BH2 - A Haplotype impacting Stillbirth
A haplotype is a combination of alleles (DNA sequences) at adjacent locations on a chromosome that are inherited together. When a calf inherits a haplotype from both the sire and dam as a homozygous recessive, it may be stillborn or die soon after birth. In Europe, two calves that died shortly after birth have been discovered as homozygous for BH2. A list of BH2 carrier bulls is now available to breeders. The list is also published in this (November) issue of the Brown Swiss Bulletin and breeders are encouraged to utilize it when making mating decisions as to avoid mating two carrier animals. The BH2 Carrier list will be updated with each sire evaluation run.
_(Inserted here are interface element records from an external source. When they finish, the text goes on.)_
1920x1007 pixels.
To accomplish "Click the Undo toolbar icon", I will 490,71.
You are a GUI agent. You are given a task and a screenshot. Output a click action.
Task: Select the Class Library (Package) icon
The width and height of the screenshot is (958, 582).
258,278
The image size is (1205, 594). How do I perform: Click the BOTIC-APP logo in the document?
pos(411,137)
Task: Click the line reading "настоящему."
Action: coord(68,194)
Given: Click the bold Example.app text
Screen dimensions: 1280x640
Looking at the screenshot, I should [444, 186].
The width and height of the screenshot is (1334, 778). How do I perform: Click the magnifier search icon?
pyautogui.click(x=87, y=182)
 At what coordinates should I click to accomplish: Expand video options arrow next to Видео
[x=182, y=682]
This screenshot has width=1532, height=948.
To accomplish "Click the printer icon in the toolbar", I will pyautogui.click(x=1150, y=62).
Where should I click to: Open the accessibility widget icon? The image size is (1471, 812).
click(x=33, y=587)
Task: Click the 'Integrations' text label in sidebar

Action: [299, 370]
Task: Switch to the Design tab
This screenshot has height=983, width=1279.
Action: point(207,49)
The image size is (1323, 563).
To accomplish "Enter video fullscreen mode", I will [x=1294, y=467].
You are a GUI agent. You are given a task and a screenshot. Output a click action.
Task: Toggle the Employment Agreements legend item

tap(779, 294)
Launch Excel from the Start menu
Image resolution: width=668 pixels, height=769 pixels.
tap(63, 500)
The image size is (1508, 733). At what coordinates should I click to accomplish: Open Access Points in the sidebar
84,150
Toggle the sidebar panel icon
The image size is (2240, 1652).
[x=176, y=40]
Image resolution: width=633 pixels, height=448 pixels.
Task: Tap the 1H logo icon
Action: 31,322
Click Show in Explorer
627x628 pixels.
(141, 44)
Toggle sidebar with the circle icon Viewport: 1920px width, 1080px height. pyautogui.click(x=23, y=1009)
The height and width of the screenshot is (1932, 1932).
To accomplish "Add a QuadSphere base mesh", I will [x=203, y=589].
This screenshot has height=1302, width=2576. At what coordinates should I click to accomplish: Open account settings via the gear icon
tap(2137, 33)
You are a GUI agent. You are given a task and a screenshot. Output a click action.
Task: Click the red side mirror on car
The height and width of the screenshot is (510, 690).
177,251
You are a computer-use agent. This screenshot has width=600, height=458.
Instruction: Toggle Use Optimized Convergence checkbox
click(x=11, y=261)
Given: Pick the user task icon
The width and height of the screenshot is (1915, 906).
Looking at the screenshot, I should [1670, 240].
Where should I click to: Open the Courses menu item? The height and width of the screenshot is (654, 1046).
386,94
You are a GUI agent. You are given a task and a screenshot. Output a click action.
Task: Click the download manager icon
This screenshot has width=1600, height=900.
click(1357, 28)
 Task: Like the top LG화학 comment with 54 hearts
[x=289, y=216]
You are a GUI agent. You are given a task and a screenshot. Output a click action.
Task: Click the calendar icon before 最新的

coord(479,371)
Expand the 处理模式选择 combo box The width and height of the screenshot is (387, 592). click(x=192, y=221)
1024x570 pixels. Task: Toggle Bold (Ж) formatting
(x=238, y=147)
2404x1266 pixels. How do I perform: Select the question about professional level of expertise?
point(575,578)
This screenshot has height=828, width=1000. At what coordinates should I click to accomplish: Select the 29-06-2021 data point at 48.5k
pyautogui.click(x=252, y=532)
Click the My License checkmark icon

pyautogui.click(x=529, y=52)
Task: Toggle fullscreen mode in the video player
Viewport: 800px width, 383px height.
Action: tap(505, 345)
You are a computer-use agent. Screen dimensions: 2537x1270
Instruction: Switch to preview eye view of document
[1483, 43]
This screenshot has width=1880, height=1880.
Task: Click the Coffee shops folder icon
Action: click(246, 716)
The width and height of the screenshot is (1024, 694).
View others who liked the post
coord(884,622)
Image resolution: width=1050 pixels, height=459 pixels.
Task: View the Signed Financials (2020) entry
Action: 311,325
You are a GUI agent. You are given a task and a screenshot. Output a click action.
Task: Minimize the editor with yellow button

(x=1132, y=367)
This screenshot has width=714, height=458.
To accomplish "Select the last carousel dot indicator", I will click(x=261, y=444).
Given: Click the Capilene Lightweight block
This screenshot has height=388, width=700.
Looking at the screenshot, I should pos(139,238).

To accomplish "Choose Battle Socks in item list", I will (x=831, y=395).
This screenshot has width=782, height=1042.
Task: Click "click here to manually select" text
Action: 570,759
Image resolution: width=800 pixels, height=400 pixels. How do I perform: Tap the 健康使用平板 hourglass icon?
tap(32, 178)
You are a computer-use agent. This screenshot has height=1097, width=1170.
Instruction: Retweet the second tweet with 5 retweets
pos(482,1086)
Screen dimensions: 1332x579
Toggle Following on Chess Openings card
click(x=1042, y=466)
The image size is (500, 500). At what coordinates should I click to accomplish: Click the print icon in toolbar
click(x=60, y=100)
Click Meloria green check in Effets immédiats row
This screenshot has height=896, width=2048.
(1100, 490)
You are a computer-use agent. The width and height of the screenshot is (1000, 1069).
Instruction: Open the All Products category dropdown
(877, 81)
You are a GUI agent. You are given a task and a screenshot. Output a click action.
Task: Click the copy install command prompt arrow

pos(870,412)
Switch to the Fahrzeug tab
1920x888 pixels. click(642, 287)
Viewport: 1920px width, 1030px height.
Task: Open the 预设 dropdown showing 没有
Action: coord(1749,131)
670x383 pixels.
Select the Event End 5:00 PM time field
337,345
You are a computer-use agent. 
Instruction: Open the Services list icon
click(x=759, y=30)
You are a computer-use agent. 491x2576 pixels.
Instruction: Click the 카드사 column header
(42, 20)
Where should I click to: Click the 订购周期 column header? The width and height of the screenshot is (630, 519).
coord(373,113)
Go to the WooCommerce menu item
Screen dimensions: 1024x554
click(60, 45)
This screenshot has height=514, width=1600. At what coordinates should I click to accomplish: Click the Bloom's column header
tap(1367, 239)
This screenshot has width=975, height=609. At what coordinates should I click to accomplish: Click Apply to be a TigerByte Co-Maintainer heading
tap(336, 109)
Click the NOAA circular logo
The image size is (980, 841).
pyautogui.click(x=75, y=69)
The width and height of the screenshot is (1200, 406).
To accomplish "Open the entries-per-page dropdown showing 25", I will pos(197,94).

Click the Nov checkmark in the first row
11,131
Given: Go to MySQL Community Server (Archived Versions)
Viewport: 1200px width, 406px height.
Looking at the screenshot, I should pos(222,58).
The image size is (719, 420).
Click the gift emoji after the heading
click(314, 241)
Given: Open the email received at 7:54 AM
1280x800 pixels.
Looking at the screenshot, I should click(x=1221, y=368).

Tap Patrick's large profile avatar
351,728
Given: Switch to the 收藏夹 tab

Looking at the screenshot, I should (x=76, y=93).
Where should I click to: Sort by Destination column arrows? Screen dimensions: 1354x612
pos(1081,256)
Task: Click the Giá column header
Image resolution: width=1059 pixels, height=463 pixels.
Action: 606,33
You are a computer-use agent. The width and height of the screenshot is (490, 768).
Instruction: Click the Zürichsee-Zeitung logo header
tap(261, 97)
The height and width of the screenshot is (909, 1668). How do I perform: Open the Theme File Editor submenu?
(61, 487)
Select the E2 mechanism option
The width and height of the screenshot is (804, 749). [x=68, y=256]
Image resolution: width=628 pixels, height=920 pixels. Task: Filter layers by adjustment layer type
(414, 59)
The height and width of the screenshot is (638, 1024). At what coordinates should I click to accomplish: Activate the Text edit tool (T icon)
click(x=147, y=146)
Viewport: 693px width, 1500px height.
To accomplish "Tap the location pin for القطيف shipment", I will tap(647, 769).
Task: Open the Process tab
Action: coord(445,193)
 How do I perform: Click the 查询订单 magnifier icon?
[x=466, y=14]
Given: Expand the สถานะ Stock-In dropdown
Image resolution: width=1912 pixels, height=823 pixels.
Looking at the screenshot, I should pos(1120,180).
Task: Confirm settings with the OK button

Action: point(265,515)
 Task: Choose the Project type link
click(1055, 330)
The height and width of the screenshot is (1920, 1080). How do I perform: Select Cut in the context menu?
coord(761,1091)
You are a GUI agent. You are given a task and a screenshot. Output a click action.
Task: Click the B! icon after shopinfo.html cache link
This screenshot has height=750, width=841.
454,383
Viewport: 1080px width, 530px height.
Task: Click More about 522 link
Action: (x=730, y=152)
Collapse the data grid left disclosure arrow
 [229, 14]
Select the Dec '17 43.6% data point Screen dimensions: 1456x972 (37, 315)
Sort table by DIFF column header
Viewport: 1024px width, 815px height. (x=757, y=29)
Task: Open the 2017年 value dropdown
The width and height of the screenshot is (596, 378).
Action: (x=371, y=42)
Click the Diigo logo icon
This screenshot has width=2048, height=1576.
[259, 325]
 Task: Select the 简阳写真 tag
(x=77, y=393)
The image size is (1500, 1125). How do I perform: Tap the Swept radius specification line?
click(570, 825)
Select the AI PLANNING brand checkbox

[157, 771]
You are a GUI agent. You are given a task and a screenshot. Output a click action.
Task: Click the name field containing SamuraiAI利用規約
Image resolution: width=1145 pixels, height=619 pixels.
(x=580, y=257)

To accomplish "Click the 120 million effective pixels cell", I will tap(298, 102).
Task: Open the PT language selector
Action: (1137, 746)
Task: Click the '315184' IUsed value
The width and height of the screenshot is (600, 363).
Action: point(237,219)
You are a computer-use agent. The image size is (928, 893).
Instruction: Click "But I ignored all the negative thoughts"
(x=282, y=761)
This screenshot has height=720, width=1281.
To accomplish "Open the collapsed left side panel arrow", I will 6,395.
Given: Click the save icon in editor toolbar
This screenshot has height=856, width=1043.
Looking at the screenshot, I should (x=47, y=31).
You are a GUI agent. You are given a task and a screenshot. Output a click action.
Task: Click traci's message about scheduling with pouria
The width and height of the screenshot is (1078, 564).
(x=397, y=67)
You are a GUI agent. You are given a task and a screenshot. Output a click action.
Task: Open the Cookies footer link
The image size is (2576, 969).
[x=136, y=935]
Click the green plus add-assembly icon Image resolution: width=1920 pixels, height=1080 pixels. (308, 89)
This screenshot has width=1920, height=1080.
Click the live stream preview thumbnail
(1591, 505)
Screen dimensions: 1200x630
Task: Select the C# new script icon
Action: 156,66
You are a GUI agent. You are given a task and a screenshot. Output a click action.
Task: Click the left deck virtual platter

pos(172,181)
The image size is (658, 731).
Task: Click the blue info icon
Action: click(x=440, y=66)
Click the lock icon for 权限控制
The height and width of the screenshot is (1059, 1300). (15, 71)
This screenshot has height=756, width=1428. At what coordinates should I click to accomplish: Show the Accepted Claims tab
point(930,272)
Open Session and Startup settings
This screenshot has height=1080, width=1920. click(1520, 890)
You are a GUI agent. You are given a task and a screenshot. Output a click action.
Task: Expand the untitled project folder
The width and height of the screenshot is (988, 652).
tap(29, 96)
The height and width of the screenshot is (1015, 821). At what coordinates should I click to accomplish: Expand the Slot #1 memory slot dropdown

Further research is being gathered in the U.S. and tests are in process to determine if stillborn calves that have been found as having carrier parents are homozygous for BH2. The ultimate goal is to identify this gene by working with USDA and worldwide research centers as to not duplicate research. Making efforts to avoid inbreeding when selecting matings will also assist in avoiding stillbirth, SMA, SDM, BH1, BH2 and other potential genetic defects that have not yet been discovered.
From New Fertility and stillbirth haplotypes and changes in haplotype status
By Paul Van Raden, Dan Null, Jana Hutchison and Tabatha Cooper (USDA-AIPL):
“The BH2 carrier frequency gradually increased from 4% before 1980 to 20% today. Nearly all carriers trace to U.S. Brown Swiss bull 144488 Rancho Rustic My Design born in 1963. Schwarzenbacher et al. (2012 EAAP meeting) discovered BH2 (which they labeled 19-1) on chromosome 19 at a range of 10.6-11.7 Mbase. The effect of BH2 is significant in both U.S. and Austrian data for stillbirth (not fertility), and the rate of calf loss is similar to the previously known defect SMA. No homozygotes for BH2 were found in U.S., Austrian, or Intergenomic Brown Swiss genotypes even though 29 were expected. Swiss and Austrian researchers recently identified 2 BH2 homozygous calves born with low birth weight that died from poor immune response, and are now using sequence data to locate the mutation causing the calf loss.”